=== SEÇÃO DO TEXTO ===

************

Homilia de D. Anselmo Chagas de Paiva, OSB – X Domingo do Tempo Comum |Ano A

A vocação de Mateus

Mt 9, 9-13

Caros irmãos e irmãs,

O Evangelho que nos é proposto para a nossa reflexão neste domingo nos apresenta dois episódios distintos. No primeiro, temos o chamamento do publicano Mateus (v. 9); no segundo, temos a descrição de um banquete na casa de Mateus e uma controvérsia com os fariseus (cf. v. 10-13).  Os cobradores de impostos, também chamados de publicanos, eram considerados pecadores públicos, permanentemente atingidos pela de impureza e nem sequer podiam fazer penitência, pois eram incapazes de reconhecer todos aqueles a quem tinham defraudado.  Eram, portanto, impuros, e tidos como amaldiçoados por Deus e estavam excluídos da salvação.

************

=== TAREFAS ===
A. Na homilia sobre a vocação de Mateus, por que os cobradores de impostos nem sequer podiam fazer penitência?
B. Na homilia sobre a vocação de Mateus, liste tudo o que a frase iniciada por "Eram, portanto" afirma sobre os publicanos.
C. Retome a homilia sobre a vocação de Mateus a partir do ponto em que ela termina.

=== LINHAS DE DADOS ===
************

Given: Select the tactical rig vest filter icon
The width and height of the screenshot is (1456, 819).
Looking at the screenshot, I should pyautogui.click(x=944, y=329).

************

=== RESPOSTAS EM ORDEM ===
A. Os cobradores de impostos não podiam fazer penitência porque eram incapazes de reconhecer todos aqueles a quem tinham defraudado.

B.
- Eram impuros.
- Eram tidos como amaldiçoados por Deus.
- Estavam excluídos da salvação.

C.
Os que são chamados por Jesus nem sempre são os mais perfeitos e santos.  Podemos lembrar, por exemplo, do chamamento de Saulo de Tarso (cf. At 9,1-19), conhecido e temido perseguidor dos cristãos, que nutria um ódio de morte contra o nome de Jesus. Pois foi exatamente este fariseu chamado no caminho de Damasco que o Senhor escolheu para fazer dele o mensageiro dos seus ensinamentos e que muito haveria de sofrer pelo nome de Cristo (cf. At 9 15-16).

Na figura de Mateus, portanto, os Evangelhos propõem-nos um verdadeiro e próprio paradoxo:  quem aparentemente está afastado da santidade pode até tornar-se um modelo de acolhimento da misericórdia de Deus e deixar entrever os seus maravilhosos efeitos na própria existência.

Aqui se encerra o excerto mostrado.